### Exercise
Take from the records below each line that holds "plus".

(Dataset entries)
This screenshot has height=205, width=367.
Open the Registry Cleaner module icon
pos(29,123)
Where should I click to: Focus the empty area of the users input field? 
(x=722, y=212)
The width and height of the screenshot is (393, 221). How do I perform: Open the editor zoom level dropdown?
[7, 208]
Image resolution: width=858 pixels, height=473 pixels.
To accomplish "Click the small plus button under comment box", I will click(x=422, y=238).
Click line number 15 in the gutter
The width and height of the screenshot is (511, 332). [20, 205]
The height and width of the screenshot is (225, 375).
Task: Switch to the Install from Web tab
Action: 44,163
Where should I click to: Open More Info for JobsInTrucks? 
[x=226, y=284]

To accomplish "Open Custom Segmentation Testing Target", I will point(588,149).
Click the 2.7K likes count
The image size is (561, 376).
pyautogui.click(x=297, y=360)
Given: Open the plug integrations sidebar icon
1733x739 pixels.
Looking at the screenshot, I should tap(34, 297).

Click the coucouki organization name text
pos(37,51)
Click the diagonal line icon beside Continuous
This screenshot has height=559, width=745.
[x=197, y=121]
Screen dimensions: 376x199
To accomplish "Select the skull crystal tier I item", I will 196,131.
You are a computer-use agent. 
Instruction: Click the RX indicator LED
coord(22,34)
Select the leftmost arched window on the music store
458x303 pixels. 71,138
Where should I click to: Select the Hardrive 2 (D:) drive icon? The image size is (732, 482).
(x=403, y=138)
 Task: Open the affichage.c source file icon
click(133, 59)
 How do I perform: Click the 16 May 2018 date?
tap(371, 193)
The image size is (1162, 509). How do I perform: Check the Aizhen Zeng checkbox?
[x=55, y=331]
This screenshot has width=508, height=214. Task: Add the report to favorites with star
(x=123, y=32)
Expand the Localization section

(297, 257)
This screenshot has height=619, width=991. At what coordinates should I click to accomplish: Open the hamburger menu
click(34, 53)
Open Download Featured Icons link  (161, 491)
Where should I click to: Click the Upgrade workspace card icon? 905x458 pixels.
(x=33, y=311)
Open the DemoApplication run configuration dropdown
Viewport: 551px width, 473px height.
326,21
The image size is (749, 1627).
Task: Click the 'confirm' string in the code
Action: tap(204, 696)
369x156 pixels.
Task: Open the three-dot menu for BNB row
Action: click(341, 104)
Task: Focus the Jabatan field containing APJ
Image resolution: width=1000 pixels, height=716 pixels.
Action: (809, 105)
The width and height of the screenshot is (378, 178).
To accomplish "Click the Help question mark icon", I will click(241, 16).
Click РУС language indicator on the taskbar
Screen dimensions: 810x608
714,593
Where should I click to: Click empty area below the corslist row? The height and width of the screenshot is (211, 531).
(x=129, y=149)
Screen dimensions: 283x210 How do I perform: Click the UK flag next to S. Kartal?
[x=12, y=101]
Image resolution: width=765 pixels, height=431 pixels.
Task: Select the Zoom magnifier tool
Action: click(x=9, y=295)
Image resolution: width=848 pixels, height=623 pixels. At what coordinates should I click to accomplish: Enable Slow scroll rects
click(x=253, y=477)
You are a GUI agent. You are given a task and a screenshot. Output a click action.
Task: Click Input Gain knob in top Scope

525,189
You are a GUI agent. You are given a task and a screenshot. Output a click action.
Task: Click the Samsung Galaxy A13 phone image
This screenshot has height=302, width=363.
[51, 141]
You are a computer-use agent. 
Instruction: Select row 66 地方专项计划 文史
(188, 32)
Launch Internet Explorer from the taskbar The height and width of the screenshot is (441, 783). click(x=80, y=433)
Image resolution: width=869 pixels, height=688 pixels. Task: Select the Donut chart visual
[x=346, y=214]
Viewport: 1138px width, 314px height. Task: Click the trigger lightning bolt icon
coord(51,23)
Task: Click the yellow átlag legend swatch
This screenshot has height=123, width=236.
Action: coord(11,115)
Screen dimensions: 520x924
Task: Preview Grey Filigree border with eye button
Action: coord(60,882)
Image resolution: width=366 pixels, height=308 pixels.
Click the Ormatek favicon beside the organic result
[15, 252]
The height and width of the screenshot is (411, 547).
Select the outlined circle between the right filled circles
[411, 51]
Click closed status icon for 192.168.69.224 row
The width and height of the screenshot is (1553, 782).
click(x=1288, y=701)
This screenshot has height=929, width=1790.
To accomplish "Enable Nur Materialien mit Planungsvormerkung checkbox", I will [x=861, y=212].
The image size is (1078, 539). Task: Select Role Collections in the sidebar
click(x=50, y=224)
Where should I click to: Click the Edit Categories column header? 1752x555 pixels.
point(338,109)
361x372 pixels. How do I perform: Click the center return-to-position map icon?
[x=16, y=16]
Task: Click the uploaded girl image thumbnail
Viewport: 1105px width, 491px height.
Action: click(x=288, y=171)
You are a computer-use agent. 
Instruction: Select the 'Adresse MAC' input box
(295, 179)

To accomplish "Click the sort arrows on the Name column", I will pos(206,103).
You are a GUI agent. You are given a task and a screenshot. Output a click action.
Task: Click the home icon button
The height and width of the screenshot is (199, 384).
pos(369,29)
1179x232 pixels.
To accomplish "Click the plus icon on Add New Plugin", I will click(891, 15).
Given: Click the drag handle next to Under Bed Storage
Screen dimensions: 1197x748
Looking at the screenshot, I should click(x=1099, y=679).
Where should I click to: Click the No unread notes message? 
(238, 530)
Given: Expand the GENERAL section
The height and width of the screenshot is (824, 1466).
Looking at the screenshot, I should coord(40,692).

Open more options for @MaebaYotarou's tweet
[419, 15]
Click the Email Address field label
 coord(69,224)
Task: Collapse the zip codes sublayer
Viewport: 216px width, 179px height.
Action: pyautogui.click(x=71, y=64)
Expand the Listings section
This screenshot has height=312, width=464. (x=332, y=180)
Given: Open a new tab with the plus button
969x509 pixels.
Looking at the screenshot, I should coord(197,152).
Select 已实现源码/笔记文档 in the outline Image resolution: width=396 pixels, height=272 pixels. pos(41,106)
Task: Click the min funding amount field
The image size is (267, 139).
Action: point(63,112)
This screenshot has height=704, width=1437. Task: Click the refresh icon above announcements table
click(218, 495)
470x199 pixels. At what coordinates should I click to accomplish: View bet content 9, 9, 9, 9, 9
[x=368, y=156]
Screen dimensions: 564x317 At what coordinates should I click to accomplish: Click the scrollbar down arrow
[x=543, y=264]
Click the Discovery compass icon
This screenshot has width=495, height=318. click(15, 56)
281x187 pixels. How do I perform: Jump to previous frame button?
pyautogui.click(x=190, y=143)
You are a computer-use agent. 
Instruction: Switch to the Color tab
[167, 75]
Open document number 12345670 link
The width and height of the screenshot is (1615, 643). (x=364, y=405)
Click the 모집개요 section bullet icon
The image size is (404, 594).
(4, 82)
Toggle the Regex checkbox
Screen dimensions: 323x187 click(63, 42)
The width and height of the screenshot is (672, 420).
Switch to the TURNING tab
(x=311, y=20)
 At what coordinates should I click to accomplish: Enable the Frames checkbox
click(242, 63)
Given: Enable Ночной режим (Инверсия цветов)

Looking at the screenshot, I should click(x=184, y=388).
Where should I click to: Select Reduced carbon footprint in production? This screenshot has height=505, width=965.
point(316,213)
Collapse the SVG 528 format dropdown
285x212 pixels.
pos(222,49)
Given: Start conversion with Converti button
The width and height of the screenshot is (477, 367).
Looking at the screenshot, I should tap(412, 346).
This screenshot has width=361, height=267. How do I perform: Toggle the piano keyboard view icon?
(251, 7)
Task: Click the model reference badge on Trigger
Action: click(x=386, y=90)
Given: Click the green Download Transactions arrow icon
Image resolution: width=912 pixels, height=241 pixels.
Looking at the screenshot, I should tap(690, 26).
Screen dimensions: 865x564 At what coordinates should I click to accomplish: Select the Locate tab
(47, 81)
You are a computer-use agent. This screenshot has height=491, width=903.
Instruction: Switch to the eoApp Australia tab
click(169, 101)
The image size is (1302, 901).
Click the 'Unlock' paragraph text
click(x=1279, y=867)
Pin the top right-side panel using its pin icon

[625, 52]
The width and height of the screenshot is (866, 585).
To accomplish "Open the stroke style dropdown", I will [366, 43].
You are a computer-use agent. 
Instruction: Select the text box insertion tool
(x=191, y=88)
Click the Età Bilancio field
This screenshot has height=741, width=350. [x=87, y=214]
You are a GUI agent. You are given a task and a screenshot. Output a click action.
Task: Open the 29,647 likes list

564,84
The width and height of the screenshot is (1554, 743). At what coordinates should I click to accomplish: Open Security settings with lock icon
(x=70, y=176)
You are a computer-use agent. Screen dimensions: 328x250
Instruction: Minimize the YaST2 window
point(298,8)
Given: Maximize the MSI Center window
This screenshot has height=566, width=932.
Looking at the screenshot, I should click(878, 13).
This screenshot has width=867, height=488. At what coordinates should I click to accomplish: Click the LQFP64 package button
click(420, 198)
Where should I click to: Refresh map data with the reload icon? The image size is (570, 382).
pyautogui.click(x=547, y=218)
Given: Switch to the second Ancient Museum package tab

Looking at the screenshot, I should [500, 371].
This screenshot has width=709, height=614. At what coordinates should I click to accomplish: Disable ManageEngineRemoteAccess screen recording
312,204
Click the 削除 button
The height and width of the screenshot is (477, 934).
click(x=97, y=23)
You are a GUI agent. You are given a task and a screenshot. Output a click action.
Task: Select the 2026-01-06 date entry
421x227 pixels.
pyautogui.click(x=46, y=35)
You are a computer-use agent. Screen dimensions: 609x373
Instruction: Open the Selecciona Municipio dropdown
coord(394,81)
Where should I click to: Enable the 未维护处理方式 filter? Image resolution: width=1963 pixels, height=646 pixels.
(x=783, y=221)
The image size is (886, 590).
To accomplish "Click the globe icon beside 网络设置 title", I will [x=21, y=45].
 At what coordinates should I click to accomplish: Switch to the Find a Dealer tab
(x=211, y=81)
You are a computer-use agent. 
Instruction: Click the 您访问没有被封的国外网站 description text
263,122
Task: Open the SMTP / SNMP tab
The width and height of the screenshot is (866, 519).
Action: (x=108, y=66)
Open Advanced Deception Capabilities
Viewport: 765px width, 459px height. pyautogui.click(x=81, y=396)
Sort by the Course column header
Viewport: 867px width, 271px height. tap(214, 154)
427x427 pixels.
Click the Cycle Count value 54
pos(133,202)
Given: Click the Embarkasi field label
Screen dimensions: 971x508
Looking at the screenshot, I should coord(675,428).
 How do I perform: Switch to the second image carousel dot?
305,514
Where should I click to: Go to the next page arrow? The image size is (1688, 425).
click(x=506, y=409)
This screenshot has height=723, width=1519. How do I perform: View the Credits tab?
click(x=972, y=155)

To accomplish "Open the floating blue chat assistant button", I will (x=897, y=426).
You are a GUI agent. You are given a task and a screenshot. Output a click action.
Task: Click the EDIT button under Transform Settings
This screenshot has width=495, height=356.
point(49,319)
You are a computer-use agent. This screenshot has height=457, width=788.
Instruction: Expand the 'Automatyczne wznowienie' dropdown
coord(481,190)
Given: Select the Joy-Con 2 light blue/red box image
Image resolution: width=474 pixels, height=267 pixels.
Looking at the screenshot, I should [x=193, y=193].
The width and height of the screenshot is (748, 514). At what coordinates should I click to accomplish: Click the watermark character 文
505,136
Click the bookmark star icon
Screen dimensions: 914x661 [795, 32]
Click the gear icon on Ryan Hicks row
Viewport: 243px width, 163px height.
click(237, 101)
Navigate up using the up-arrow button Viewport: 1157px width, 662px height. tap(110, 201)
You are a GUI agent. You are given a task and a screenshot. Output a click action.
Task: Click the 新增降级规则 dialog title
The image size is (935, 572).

### Output of the task
To accomplish "Click the small plus button under comment box", I will click(x=422, y=238).
To accomplish "Click the plus icon on Add New Plugin", I will click(891, 15).
Given: Open a new tab with the plus button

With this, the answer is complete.